For now that's all I have to show. I'm looking for new place for a studio so my photo shoots are suspended atm. If all goes right I'll be back with new photographs in about a month.


----------



## jaykilgore (Sep 7, 2011)

KmH said:


> The pose makes her look like she despertately needs to go take a leak, but the lighting is sure nice.
> 
> I don't care for the lighting, the sharp shadow edges. I think the light should have been modified to wrap just a bit more. I also fault the way the outline of his head gets lost in the background camera right. Rembrant lighting, a soft rim light , or a soft hair light from above and behind would not detract from a manly pose while adding just enough touch of background separation.



One of the reasons why I love forums is because two people can look at an image and see totally different things.

I LOVE the post in the first post! Most general portrait aficionados won't because it's far, far far outside their boundaries. This pose is very much a fashion oriented pose and one I'll steal for my next shoot 

The lighting works well imho, but again, this kind of lighting is mostly in fashion spreads. I do think there's a tad bit much on camera left, but not enough to take away.
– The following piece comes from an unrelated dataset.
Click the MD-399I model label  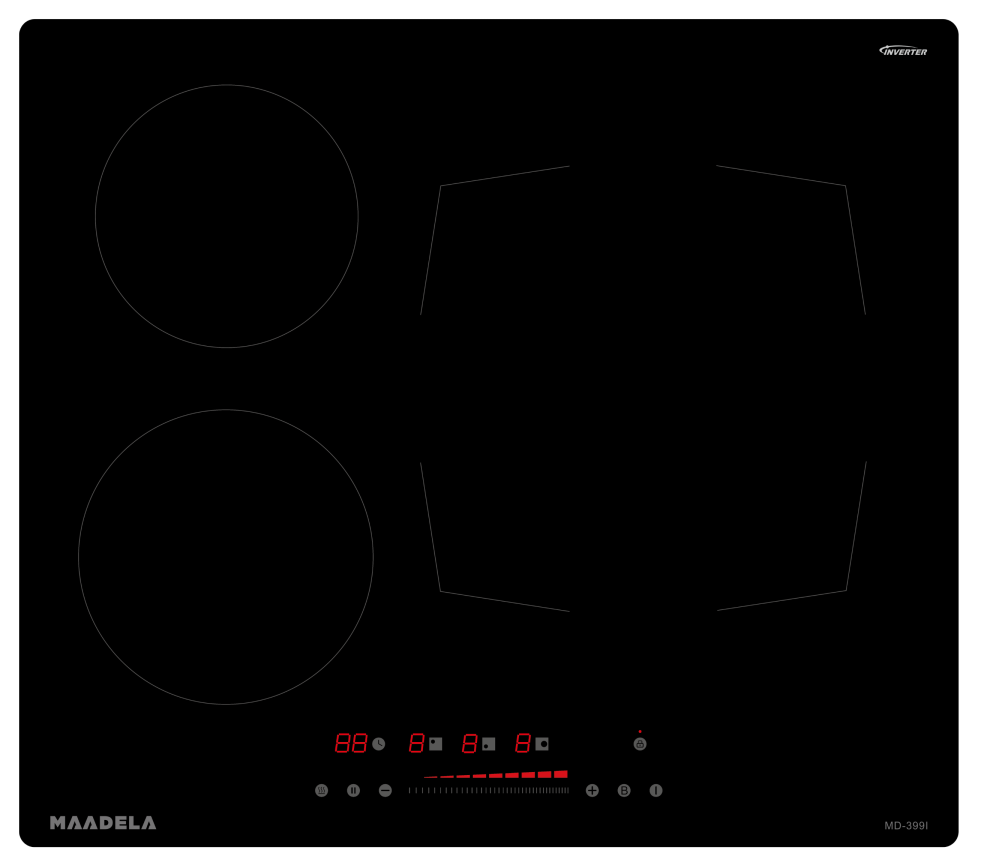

For being first time in studio, you have stunning work! I'd like to see you concentrate a bit more on contrast and keeping an eye on your highlights. If I were at your level when I was just starting out, I'd be far further along than I am lol.


----------



## michalslowik (Nov 14, 2011)

Long time no see...

I moved. Found a studio. Nothing fancy and unfortunately nothing representative ether but well... it's the only thing I can afford for now.
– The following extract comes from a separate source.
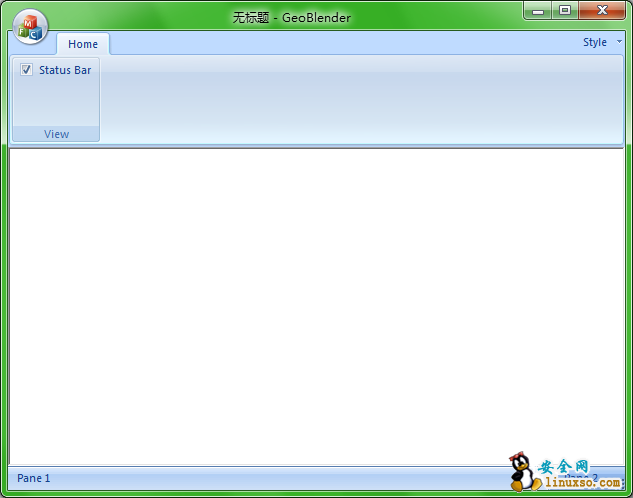633x498 pixels.
Task: Uncheck the Status Bar checkbox
Action: 27,70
Also, I stopped doing TFP, got myself an elegant pdf with my photo shoots offer, created fb profile for my photography, printed some advertising posters etc. and... well - nothing happened. It's harder than I thought. The only paying customer I've had was thank to my friend who does wedding photography. Our market sucks. That's a fact. And getting noticed is very hard. But I'll keep trying.

Anyway, here you go. I had some fun in post processing this time.

16. 
	

	
	
		
		

		
		
	


	




Regards,
M.S.


----------



## c.cloudwalker (Nov 14, 2011)

I'm not into fashion at all but, being in France, I do get to see quite a bit of it nonetheless and I tend to agree jaykilgore's comment. There is more creativity in fashion than in most other photography and therefore more freedom for the photog. But you need to be where fashion is happening.

As a pole, aren't you allowed to work (and live) anywhere in the EU? If yes, get your ass over to Paris or Milan (or wherever things are happening in Italy today) and find yourself a job as an assistant. Although being an assistant is not like going to school, you will learn plenty if you pay attention and, not the least of it, you will make plenty of contacts and that is one of the most important thing in this business to get started.

Now, if you do not want to leave Poland, how about trying music. Music is as creative and crazy as fashion and it is not as centered on a few spots like fashion. Actually, I was in Eastern Europe not that long ago to shoot some bands for a friend so there is work your way. You just need to figure out where to go to get it.

Good luck to you. It is refreshing to see someone like you here and I would keep your name on file for a possible assistant position but I think you would find what I do mostly, pretty boring.


----------



## studioomg (Nov 14, 2011)

great jobs :thumbup:


----------



## Granddad (Nov 17, 2011)

I won't give any C&C, you're better than I am already! (not too hard) 

You also are incredibly fortunate with your models, male as well as female. 

Keep at it, get that assistant job and the sky's the limit for someone with your talent. :thumbup:


----------



## heroes19 (Nov 17, 2011)

Good job. You have a big potential in photography!!! great job. I really like your work done.


----------



## michalslowik (Nov 18, 2011)

Thanks for the feedback.
Unfortunately moving to another country is not an option and tbh I very much dislike fashion photography. That one picture of mine was just an experiment. It came out fashion orientated by mistake or some coincidence. 
Anyway, I'll keep fighting for recognition, I might move to our capitol next year and try there. We'll see.

I'll be posting new photos as soon as I'll get somebody to pose for me. I got a few emails from some ppl asking about a photo shoot but nothing came out of it yet. One will - next week I hope - my first nudes. Unfortunately I won't be allowed to post the results here so I encourage you to follow me at facebook as well - facebook.com/DreamotionPolska

Regards,
M.S.


----------



## michalslowik (Dec 21, 2011)

Hello.
I've got new photo for you. A portrait of a very pretty girl.

17. 
	

	
	
		
		

		
			





There you go. C&C always welcome. 

Also, if you're interested, I've recently shot my first artistic nudes. Visit my fb fanpage (facebook.com/dreamotionpolska) if you wanna see them. So far there's two but more is comming up soon. C&C on them would be appreciated as well.

Regards,
M.S.


----------



## tirediron (Dec 21, 2011)

VERY nice image.  Well shot!


----------



## Guasto (Dec 28, 2011)

Very nice


----------